L’ancien propriétaire de Lotus, Gérard Lopez, devra prochainement répondre devant la justice d’accusations de falsification et d’utilisation de documents falsifiés. Cette affaire est liée à l’écurie de Formule 1.

Lopez avait racheté l’écurie Renault à la fin des années 2000 par l’intermédiaire de la société d’investissement Genii Capital, qu’il avait fondée avec Éric Lux.
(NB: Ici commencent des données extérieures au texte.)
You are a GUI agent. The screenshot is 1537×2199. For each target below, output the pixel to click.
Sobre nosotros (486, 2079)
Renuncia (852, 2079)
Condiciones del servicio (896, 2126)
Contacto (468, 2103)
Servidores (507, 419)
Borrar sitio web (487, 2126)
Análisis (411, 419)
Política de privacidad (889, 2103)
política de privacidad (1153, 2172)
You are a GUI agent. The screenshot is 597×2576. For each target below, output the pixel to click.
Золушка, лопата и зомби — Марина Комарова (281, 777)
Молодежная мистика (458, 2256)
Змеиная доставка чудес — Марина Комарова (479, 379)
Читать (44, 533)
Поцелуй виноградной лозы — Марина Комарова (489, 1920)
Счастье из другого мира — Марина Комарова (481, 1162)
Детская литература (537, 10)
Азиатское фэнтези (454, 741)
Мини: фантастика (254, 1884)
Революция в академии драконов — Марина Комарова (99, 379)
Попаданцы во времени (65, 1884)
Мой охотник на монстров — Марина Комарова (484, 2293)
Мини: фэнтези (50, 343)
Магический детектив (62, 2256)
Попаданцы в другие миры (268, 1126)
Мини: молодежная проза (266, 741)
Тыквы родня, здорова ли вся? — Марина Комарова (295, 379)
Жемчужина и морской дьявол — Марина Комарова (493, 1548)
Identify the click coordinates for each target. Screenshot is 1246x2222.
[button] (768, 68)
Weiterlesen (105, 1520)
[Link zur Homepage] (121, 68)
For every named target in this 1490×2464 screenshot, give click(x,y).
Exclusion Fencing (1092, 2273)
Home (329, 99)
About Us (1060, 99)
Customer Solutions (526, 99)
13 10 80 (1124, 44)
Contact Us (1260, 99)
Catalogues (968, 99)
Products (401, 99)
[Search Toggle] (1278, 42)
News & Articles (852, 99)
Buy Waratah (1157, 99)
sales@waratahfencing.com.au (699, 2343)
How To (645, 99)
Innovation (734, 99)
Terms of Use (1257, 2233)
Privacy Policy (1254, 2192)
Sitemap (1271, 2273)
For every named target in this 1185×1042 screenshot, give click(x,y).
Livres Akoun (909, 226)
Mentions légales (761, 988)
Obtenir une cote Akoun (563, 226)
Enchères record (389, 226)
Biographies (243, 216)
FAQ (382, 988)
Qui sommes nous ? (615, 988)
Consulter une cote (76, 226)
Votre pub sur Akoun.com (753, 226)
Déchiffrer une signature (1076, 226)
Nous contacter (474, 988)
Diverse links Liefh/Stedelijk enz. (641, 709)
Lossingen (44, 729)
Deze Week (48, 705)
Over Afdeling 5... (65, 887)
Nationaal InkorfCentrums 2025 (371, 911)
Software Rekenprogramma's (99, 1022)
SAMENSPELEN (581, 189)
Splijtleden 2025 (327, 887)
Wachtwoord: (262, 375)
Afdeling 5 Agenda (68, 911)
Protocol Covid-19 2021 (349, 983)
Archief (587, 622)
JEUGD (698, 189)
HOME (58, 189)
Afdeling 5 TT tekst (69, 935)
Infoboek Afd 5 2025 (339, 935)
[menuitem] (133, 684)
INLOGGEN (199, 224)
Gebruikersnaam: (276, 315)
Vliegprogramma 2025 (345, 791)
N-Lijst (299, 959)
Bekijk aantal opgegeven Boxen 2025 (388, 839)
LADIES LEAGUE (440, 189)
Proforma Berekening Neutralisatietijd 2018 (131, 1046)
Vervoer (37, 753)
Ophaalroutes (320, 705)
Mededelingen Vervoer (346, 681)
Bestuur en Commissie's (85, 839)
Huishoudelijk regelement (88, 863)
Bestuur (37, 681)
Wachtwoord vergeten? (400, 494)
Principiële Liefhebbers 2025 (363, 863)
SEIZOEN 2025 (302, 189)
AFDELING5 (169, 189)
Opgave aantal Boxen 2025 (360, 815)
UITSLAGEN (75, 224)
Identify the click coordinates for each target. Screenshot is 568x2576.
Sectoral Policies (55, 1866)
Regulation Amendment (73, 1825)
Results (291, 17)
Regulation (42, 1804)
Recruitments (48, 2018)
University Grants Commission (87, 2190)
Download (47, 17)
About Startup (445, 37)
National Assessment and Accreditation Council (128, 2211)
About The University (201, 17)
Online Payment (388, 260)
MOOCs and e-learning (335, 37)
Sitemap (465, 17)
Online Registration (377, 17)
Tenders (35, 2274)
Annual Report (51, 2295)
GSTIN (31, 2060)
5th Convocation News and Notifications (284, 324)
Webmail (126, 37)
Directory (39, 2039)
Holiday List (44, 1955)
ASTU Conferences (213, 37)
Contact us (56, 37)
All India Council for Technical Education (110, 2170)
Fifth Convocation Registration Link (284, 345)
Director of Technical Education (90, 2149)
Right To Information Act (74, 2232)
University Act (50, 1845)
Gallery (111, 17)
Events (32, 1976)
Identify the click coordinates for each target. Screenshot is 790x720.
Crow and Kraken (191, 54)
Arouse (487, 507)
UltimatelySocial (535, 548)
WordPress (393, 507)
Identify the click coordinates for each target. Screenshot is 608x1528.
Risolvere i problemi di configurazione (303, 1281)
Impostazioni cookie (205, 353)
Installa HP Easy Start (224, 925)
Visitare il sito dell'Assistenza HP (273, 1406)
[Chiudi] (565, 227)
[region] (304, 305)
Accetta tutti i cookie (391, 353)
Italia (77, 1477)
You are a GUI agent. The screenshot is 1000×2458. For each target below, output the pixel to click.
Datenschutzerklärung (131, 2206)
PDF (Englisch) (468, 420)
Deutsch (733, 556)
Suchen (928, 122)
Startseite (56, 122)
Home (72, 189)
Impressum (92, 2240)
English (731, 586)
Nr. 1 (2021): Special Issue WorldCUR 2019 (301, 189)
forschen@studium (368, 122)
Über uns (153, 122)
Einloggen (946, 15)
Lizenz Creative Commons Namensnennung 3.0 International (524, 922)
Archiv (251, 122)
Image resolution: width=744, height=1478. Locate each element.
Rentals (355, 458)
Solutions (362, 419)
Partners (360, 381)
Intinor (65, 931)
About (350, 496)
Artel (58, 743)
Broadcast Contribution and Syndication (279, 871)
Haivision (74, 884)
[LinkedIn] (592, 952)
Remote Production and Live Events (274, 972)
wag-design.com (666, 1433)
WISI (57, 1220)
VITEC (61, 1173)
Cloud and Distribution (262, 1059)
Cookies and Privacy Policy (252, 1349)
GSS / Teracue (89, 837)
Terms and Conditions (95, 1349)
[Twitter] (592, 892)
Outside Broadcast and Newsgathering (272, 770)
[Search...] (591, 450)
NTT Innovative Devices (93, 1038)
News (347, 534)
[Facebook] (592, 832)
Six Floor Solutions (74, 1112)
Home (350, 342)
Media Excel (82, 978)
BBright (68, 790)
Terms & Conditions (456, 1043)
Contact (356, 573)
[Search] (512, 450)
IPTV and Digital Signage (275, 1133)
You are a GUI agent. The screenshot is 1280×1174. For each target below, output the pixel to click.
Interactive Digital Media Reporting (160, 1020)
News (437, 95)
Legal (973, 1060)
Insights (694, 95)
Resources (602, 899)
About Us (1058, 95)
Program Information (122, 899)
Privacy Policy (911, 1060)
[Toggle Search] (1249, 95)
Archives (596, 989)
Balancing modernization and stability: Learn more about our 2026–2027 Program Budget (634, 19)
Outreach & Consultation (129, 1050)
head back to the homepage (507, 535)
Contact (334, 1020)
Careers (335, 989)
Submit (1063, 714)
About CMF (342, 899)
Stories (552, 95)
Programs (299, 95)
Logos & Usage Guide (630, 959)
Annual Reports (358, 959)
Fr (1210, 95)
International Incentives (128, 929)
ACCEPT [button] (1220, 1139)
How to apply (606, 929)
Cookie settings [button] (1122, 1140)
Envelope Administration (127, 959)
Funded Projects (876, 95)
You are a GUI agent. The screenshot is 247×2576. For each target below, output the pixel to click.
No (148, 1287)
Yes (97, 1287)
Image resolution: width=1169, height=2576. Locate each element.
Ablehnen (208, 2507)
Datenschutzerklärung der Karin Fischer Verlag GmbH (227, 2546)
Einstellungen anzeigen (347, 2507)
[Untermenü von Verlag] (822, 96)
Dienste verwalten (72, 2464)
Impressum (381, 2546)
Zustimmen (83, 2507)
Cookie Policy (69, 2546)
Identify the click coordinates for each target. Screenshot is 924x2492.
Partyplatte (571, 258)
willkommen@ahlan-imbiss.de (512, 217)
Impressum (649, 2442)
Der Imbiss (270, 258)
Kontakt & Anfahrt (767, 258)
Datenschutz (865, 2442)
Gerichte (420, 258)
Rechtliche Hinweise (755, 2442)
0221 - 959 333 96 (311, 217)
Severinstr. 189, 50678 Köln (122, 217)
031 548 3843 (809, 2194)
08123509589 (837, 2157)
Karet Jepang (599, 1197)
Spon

À l’époque, la marque française avait décidé de se retirer de la Formule 1 en tant qu’écurie d’usine, dans le sillage de la crise financière mondiale et du scandale du « Crashgate ».

L’écurie Lotus, issue de cette acquisition, a compté par moments parmi les plus performantes de cette époque : elle n’a cessé de progresser pour devenir l’une des meilleures écuries lors des saisons 2012 et 2013. Kimi Räikkönen a remporté deux victoires durant cette période. Épuisée financièrement, l’écurie a toutefois connu une nette tendance à la baisse à partir de 2014, avant d’être rachetée par Renault en 2015.

Quel est le lien entre l’affaire actuelle et l’écurie de Formule 1 ?

Aujourd’hui, la justice se penche justement sur une affaire remontant à 2014. Comme le rapporte le journal Ouest-France, il s’agit plus précisément d’une transaction financière suspecte de deux millions d’euros entre Lotus et le club de football luxembourgeois CS Fola Esch, dont Lopez était alors le président.

Outre Lopez, Lux ainsi que, du côté de Fola Esch, Mauro Mariani et François Dele doivent également répondre de ces faits devant la justice.

Selon la version des accusés, la somme en question était destinée à financer un programme de formation pour de jeunes footballeurs. Le parquet estime toutefois que les informations figurant dans certains documents liés à la transaction ne correspondent pas à la réalité.

Lopez et Lux avaient formé un recours contre l’ouverture de la procédure. Leur dernier recours a été rejeté le 21 mai par la Cour de cassation. Le procès devrait donc débuter en décembre. En cas de condamnation, les accusés encourent jusqu’à cinq ans d’emprisonnement.